YOUR TASK »
Put every line of the material below into a numbered list, leaving out any blank lines.

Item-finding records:
—————

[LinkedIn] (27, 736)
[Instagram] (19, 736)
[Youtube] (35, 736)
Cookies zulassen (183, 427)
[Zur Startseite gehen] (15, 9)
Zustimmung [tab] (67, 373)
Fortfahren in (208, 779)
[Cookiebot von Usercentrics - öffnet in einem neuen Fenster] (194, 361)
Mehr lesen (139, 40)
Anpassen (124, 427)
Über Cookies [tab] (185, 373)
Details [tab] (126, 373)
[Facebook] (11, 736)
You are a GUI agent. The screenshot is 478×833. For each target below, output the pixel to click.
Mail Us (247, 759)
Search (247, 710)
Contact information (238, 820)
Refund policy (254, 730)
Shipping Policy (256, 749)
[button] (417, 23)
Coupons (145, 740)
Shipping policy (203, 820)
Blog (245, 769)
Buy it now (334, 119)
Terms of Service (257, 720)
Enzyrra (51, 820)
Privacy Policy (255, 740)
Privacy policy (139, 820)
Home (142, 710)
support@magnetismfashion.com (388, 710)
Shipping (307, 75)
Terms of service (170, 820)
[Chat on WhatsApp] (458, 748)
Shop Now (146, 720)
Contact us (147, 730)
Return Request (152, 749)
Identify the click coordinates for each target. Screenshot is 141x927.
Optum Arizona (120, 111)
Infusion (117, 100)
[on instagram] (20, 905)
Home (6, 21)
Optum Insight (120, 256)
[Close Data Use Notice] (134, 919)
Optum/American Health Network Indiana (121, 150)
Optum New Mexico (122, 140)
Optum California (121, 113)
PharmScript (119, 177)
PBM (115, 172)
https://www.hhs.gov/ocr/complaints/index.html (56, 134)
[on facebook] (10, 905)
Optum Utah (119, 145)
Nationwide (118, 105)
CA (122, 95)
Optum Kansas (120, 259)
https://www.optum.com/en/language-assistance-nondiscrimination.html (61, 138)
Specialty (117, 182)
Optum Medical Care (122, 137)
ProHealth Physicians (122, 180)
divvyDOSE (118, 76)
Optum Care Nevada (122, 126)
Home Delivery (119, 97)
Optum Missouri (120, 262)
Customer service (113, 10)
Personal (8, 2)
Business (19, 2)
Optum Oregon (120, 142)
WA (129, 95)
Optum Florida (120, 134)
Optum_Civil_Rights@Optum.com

—————

WRITTEN RESPONSE »
1. [LinkedIn] (27, 736)
2. [Instagram] (19, 736)
3. [Youtube] (35, 736)
4. Cookies zulassen (183, 427)
5. [Zur Startseite gehen] (15, 9)
6. Zustimmung [tab] (67, 373)
7. Fortfahren in (208, 779)
8. [Cookiebot von Usercentrics - öffnet in einem neuen Fenster] (194, 361)
9. Mehr lesen (139, 40)
10. Anpassen (124, 427)
11. Über Cookies [tab] (185, 373)
12. Details [tab] (126, 373)
13. [Facebook] (11, 736)
14. You are a GUI agent. The screenshot is 478×833. For each target below, output the pixel to click.
15. Mail Us (247, 759)
16. Search (247, 710)
17. Contact information (238, 820)
18. Refund policy (254, 730)
19. Shipping Policy (256, 749)
20. [button] (417, 23)
21. Coupons (145, 740)
22. Shipping policy (203, 820)
23. Blog (245, 769)
24. Buy it now (334, 119)
25. Terms of Service (257, 720)
26. Enzyrra (51, 820)
27. Privacy Policy (255, 740)
28. Privacy policy (139, 820)
29. Home (142, 710)
30. support@magnetismfashion.com (388, 710)
31. Shipping (307, 75)
32. Terms of service (170, 820)
33. [Chat on WhatsApp] (458, 748)
34. Shop Now (146, 720)
35. Contact us (147, 730)
36. Return Request (152, 749)
37. Identify the click coordinates for each target. Screenshot is 141x927.
38. Optum Arizona (120, 111)
39. Infusion (117, 100)
40. [on instagram] (20, 905)
41. Home (6, 21)
42. Optum Insight (120, 256)
43. [Close Data Use Notice] (134, 919)
44. Optum/American Health Network Indiana (121, 150)
45. Optum New Mexico (122, 140)
46. Optum California (121, 113)
47. PharmScript (119, 177)
48. PBM (115, 172)
49. https://www.hhs.gov/ocr/complaints/index.html (56, 134)
50. [on facebook] (10, 905)
51. Optum Utah (119, 145)
52. Nationwide (118, 105)
53. CA (122, 95)
54. Optum Kansas (120, 259)
55. https://www.optum.com/en/language-assistance-nondiscrimination.html (61, 138)
56. Specialty (117, 182)
57. Optum Medical Care (122, 137)
58. ProHealth Physicians (122, 180)
59. divvyDOSE (118, 76)
60. Optum Care Nevada (122, 126)
61. Home Delivery (119, 97)
62. Optum Missouri (120, 262)
63. Customer service (113, 10)
64. Personal (8, 2)
65. Business (19, 2)
66. Optum Oregon (120, 142)
67. WA (129, 95)
68. Optum Florida (120, 134)
69. Optum_Civil_Rights@Optum.com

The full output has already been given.